Le soleil n’est pas encore levé. Il est 7h15 ce matin, les premiers Nîmois sont déjà postés devant les portes de l’hôtel de la rue Dorée. « J’ai vu que c’était le dernier conseil municipal du maire. Cette fois, je l’ai noté dans mon agenda pour y assister », commente cette maman de deux enfants. « Nous, on est venu encore plus tôt pour avoir de la place dans le public… », commente Hugo Carlos, collaborateur du groupe Nîmes citoyenne à gauche. Jean-Paul Fournier s’avance. Accompagné par Franck Proust, premier adjoint et candidat à sa succession, le maire marque un arrêt à l’entrée de la salle comme s'il saisissait toute la symbolique de cette dernière séance.
Jean-Paul Fournier : « La flamme ne s’éteindra pas »
Le conseil s’ouvre. Le premier magistrat lit quelques mots sur sa feuille : « C’est un moment très particulier pour moi. J’aborde mon dernier conseil municipal après plus de 40 ans de vie politique et 25 ans de mandat. » Dressant un bilan global, l’édile défend : « Durant un quart de siècle, le paysage urbain a sensiblement évolué. Nîmes a vu son nombre d’habitants croître, elle s’est embellie. Son image a changé, elle est plus attractive. » Il dit toutefois ne pas « sous-estimer » les difficultés restant à surmonter : « La lutte contre le narco-trafic, la continuité de la rénovation des quartiers prioritaires… »

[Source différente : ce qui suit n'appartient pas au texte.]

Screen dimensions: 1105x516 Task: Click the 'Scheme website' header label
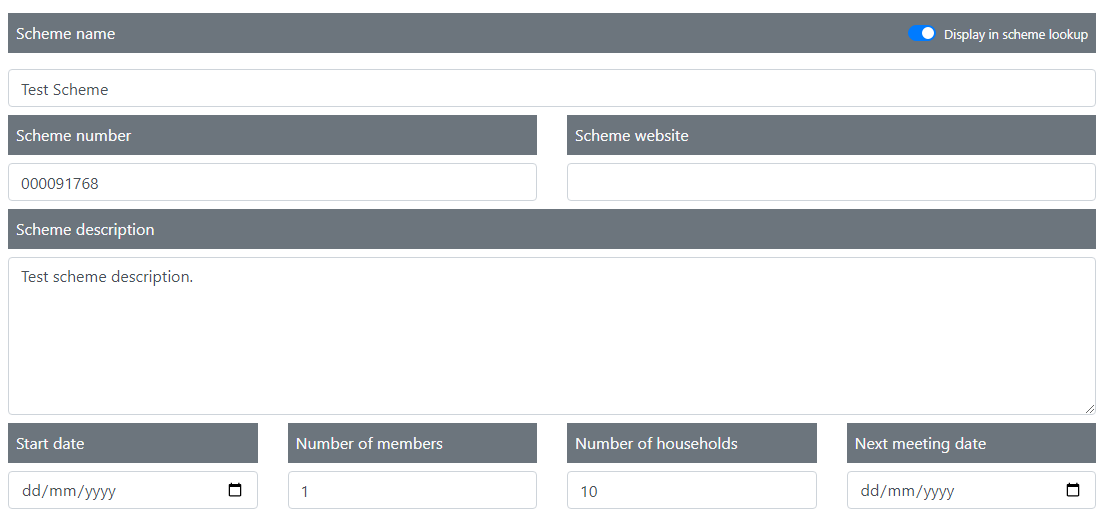coord(632,136)
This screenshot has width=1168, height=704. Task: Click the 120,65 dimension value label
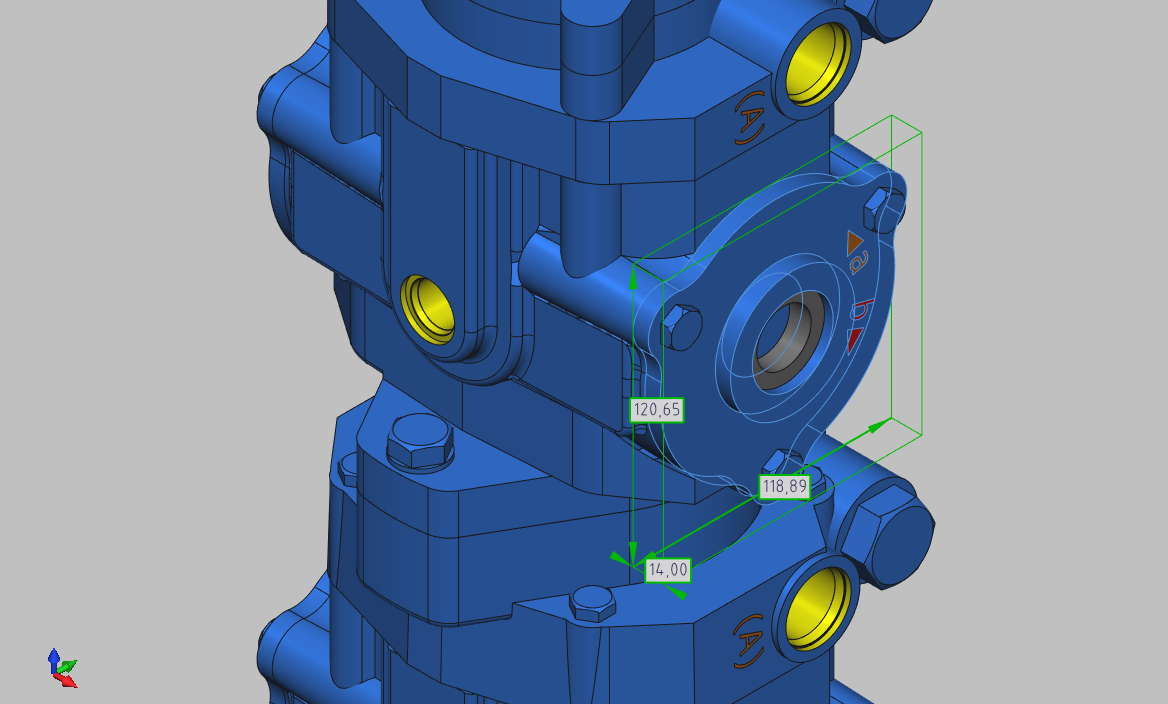coord(657,408)
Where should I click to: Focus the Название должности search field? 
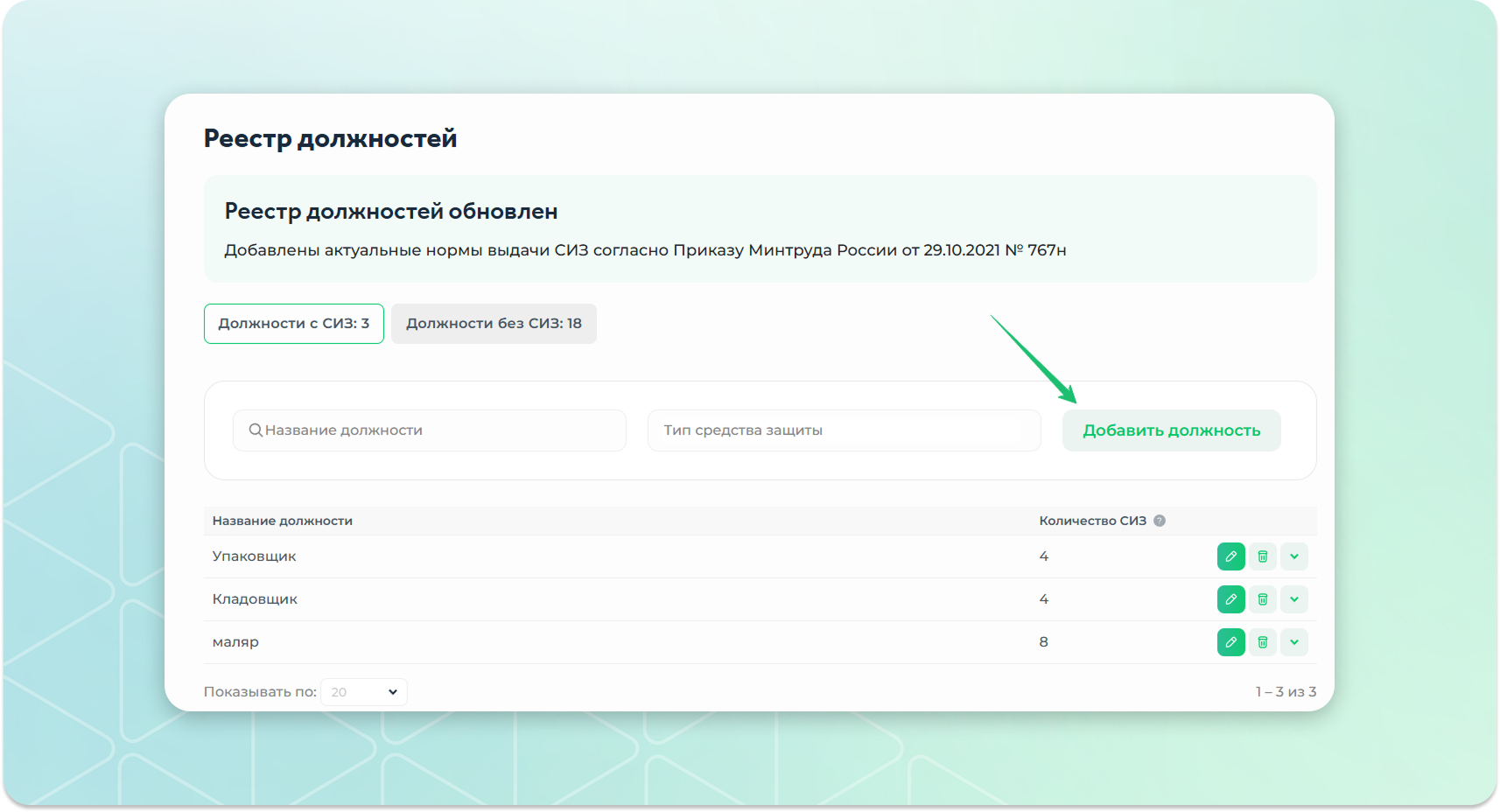(x=438, y=430)
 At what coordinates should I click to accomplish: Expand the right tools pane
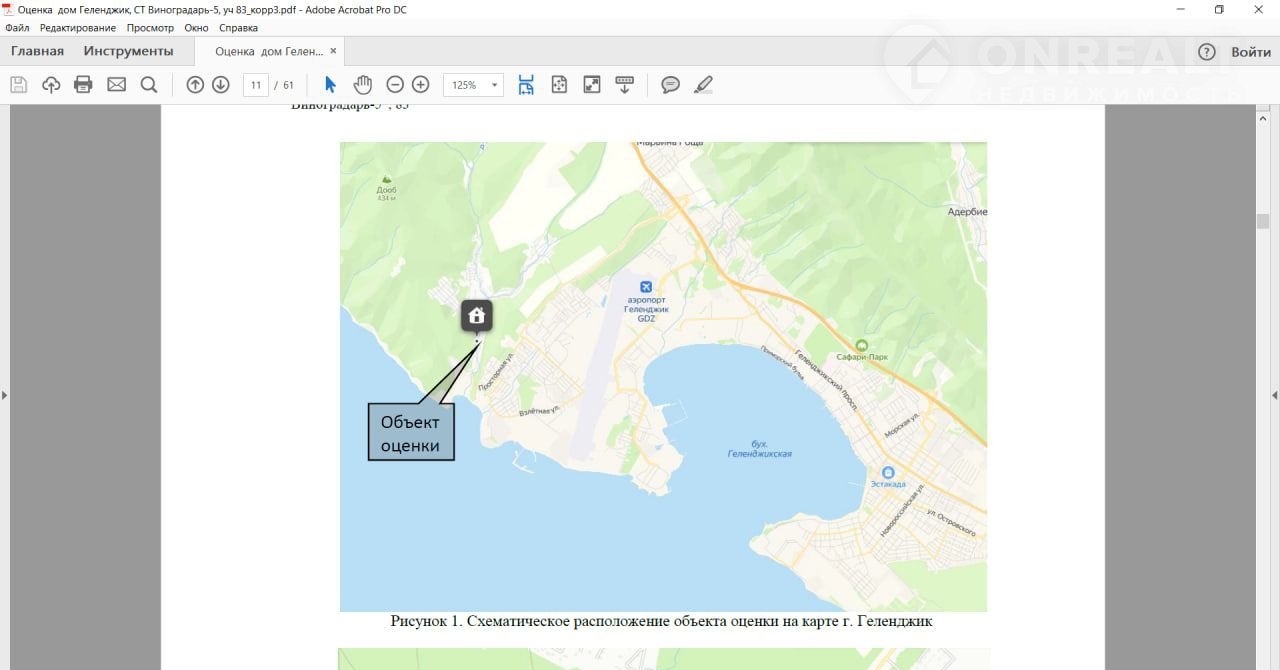point(1274,395)

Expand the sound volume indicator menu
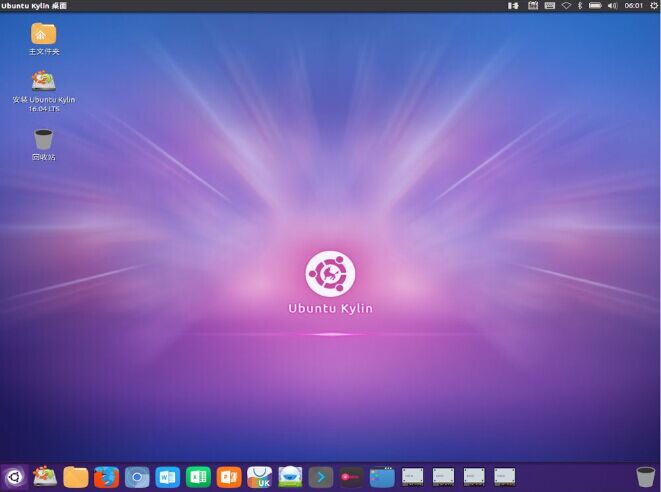point(612,6)
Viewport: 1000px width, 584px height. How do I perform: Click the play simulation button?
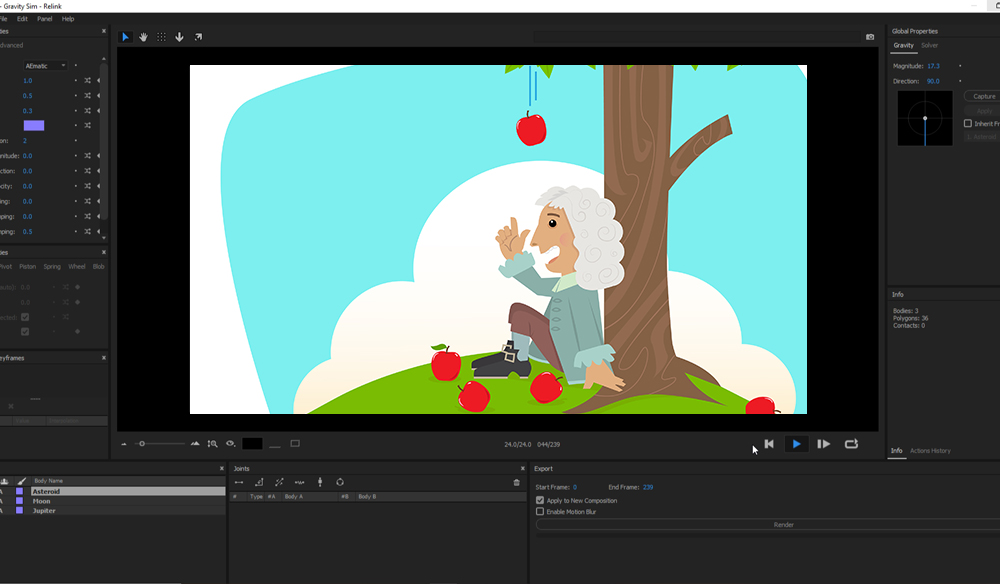tap(796, 444)
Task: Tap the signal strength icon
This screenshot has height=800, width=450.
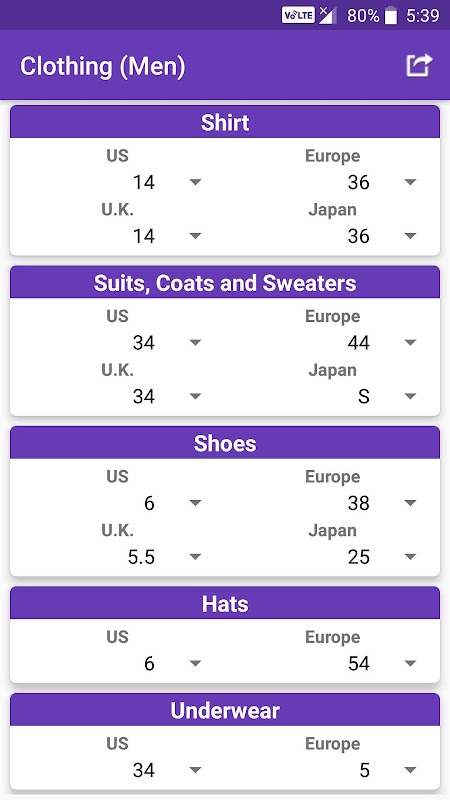Action: tap(327, 15)

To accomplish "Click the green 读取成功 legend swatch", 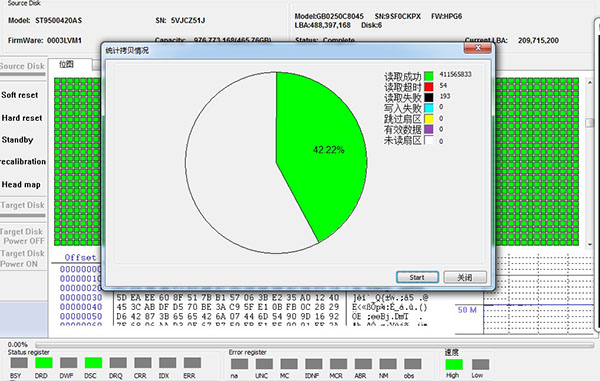I will pos(429,76).
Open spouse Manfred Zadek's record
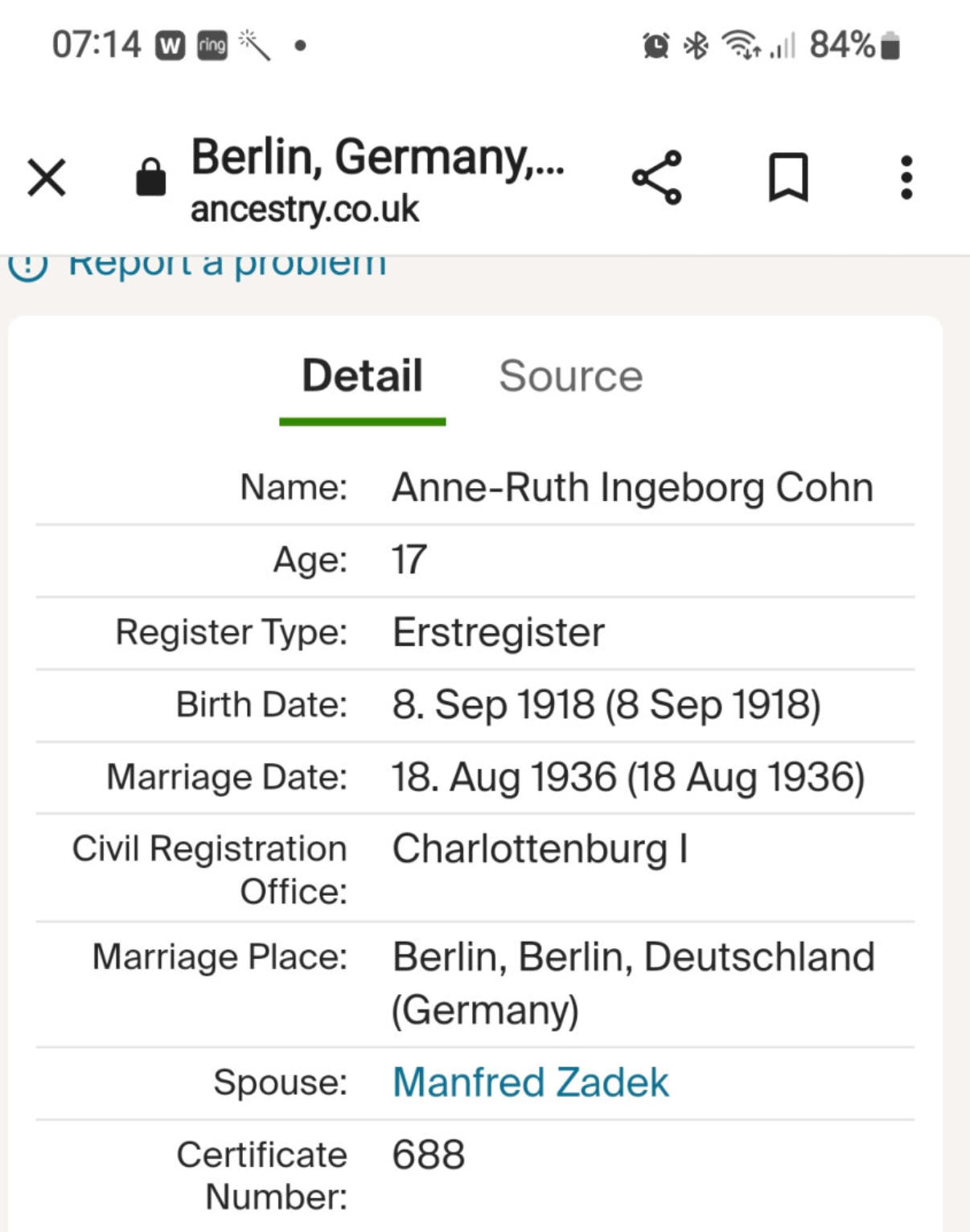The height and width of the screenshot is (1232, 970). tap(531, 1082)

Revenant sur sa pratique politique, l’élu du 'canal historique' RPR - puis UMP et Les Républicains - se souvient des « débats parfois musclés » au sein de l’hémicycle (…) le rapport (avec les Nîmois, NDLR) n’a pas toujours été facile, j’en conviens. Un grognard au contact des réboussiers, ça fait des étincelles. » Enfin, Jean-Paul Fournier estime qu’être maire « a été l’honneur d’une vie (…) La flamme ne s’éteindra pas. » Terminant en « remerciant les Nîmois » qui l'ont élu à quatre reprises, « ce record je leur dois. » Les élus applaudissent. L’opposant communiste, Vincent Bouget, demande la parole. Candidat de la gauche unie (hors LFI) pour prendre sa place de maire en mars prochain, le Nîmois salue à sa manière Jean-Paul Fournier : « Nos désaccords ont été nombreux… Mais il est normal de reconnaitre la durée de l’engagement que vous avez consacré à la ville. »
Julien Plantier : « Je vous le dis dans le blanc des yeux… »
Également dans la sobriété, la présidente du groupe Les Progressistes, Valérie Rouverand, reconnait que « il arrive un moment où le combat politique doit savoir s’effacer devant le respect dû à une personne, à un parcours, à un engagement. Cela ne signifie ni l’oubli, ni l’adhésion totale. » Allocation attendue, Julien Plantier, ex-premier adjoint répudié pour sa candidature aux municipales, a également salué son parcours, précisant : « Nous sommes nombreux à avoir œuvré à vos côtés et à vos réussites. Il serait prétentieux de prétendre détenir le monopole de votre héritage. » Une petite banderille à Franck Proust, candidat LR, soutenu par Jean-Paul Fournier ?
Le quadragénaire poursuit, réglant ses comptes avec quelques "collaborateurs" : « Lorsque j’ai pris ma décision d’être candidat aux municipales, après en avoir discuté à de multiples reprises avec vous, ça a bouleversé notre relation. Il faut dire que certains de vos collaborateurs, très éloignés des préoccupations quotidiennes des administrés et uniquement guidés par des stratégies politiciennes, vous y ont particulièrement aidés, n’hésitant pas à vous mentir sur mes intentions et propos. » Le conseil se poursuit. À la fin de ce dernier, le premier adjoint Franck Proust a également prévu un hommage. Pour l'heure, une interruption de séance a lieu après les délibérations concernant le rachat du stade des Costières et des Antonins, qui a particulièrement animé le dernier conseil de Jean-Paul Fournier.